Is LLM-as-judge reliable enough to gate a release?

With caveats. It's the most useful proxy for human preference at scale, but you have to treat the score as a noisy signal: randomize A/B ordering to suppress position bias, control for length to suppress verbosity bias, use multiple judge models to suppress self-preference bias, and calibrate against a small human-rated set to verify the judge tracks humans on your domain. The Step 4 pattern — run every pair twice in swapped order and flag position_bias_detected — is the minimum production discipline. Single-run single-judge scores are a lie detector that sometimes lies.

What do I actually do when position bias is detected?

Three options, increasing in rigor: randomize A/B order per query and aggregate across many comparisons (simplest); run every comparison in both orderings and only count decisive cases where both orderings agree (what the lab pattern builds toward); or use multiple judge models and majority-vote. The failure mode to avoid is a single judge + fixed ordering + a small eval set — that gives you a plausible-looking score that's largely noise.

What's still missing even after all four lenses?

Safety and harm evaluation (adversarial prompts, jailbreak resistance, demographic bias probes), factual grounding against a reference corpus (hallucination rate), latency and cost at production load, regression tests on critical user prompts that must never change, and real user feedback signals.
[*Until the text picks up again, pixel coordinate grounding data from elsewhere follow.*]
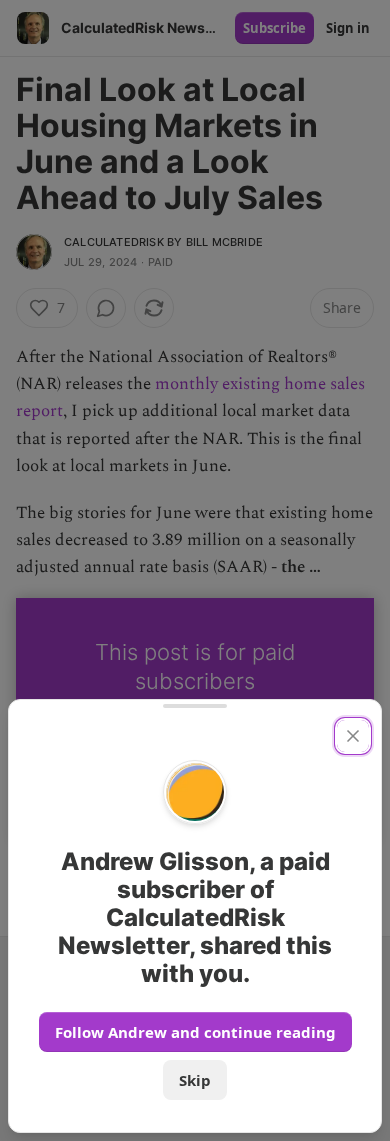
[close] (353, 736)
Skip (195, 1080)
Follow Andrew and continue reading (195, 1032)
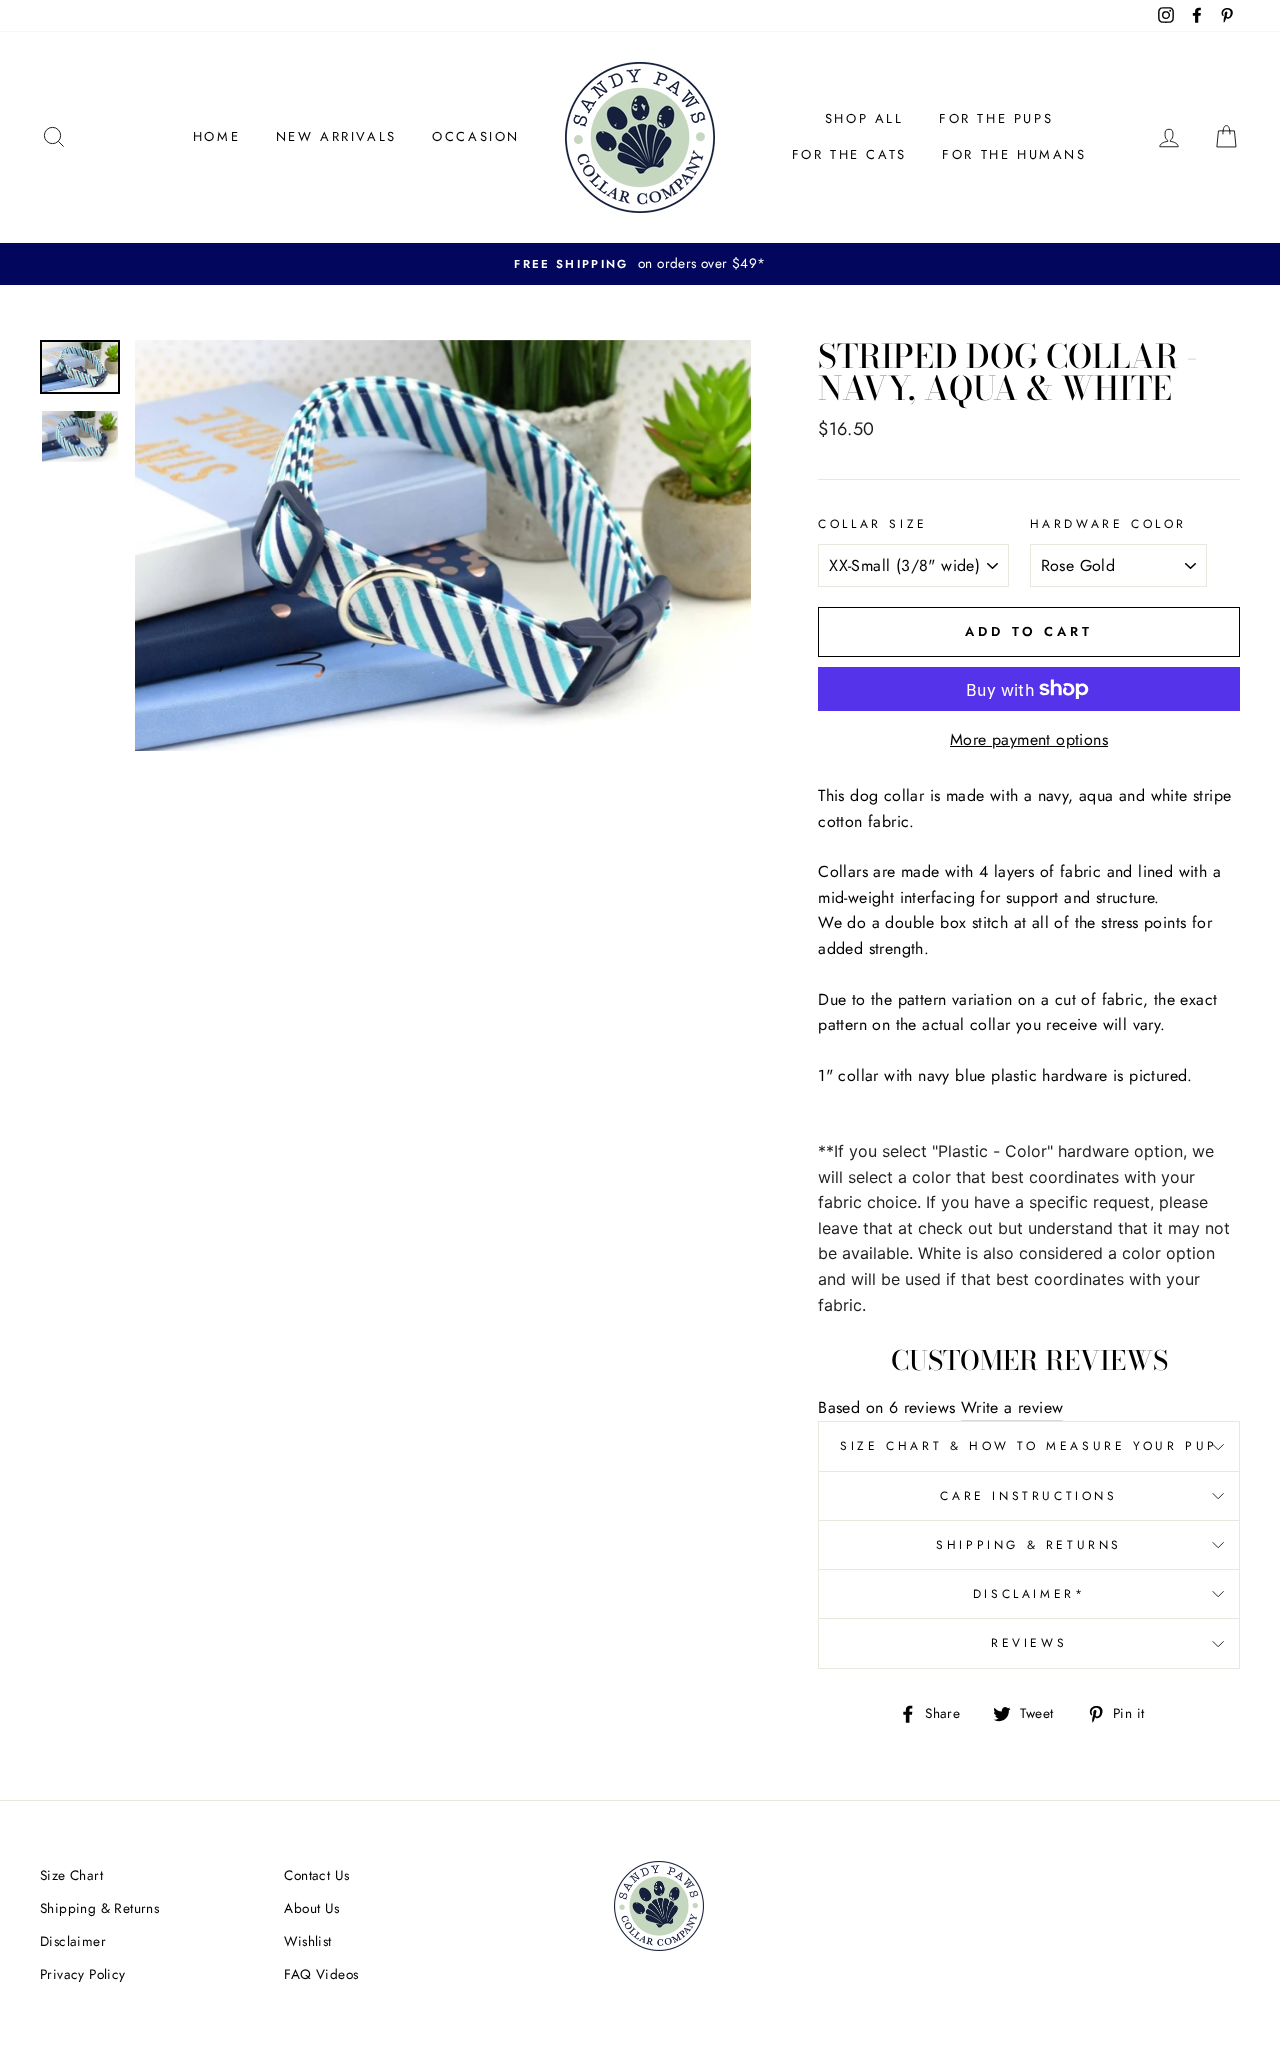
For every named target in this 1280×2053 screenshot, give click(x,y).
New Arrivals (336, 136)
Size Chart (71, 1875)
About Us (311, 1908)
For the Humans (1014, 154)
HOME (216, 136)
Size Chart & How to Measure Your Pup (1029, 1446)
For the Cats (849, 154)
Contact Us (316, 1875)
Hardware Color (1108, 524)
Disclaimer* (1029, 1594)
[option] (640, 264)
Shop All (864, 118)
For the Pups (996, 118)
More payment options (1029, 739)
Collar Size (873, 524)
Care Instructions (1028, 1496)
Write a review (1012, 1407)
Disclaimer (73, 1941)
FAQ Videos (321, 1974)
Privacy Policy (83, 1974)
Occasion (476, 136)
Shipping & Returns (1029, 1545)
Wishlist (307, 1941)
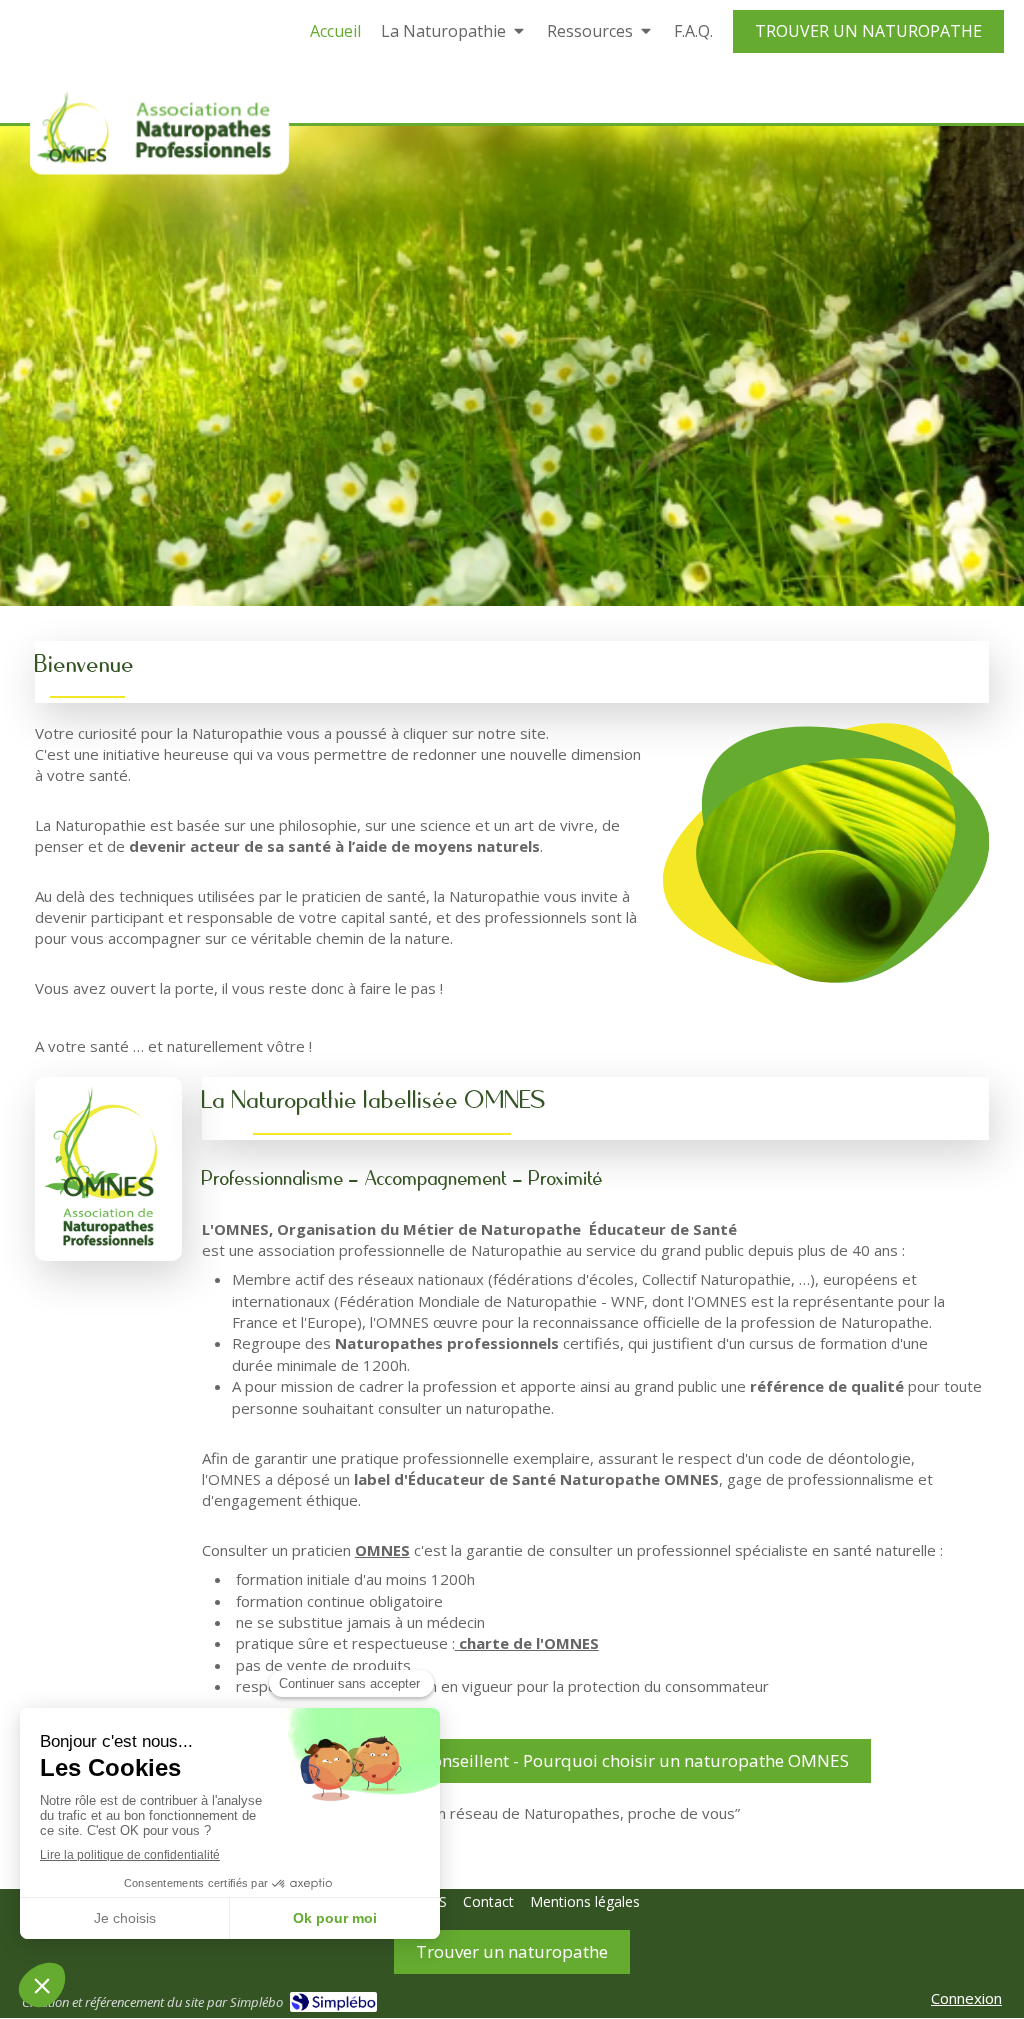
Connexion (966, 1998)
The four lenses in this lab are the quality gates; the full release gate stack also needs safety, infra, and user-signal layers. The reflection at the end asks exactly this question — what are you still not measuring.

What does the grader enforce on each step?

Step 1 requires ppl to be a finite scalar in 5 < ppl < 1000 — GPT-2's sane English range. Step 2 requires bleu_score in [0,1] and synonym_bleu < 0.3, catching a learner who accidentally computed BLEU against the identical pair. Step 3 needs ≥2 prompts, each with ≥2 models producing non-empty text. Step 4 needs judge_verdicts covering ≥2 comparisons and position_bias_detected as a proper bool — meaning you actually ran both orderings rather than hard-coding the result.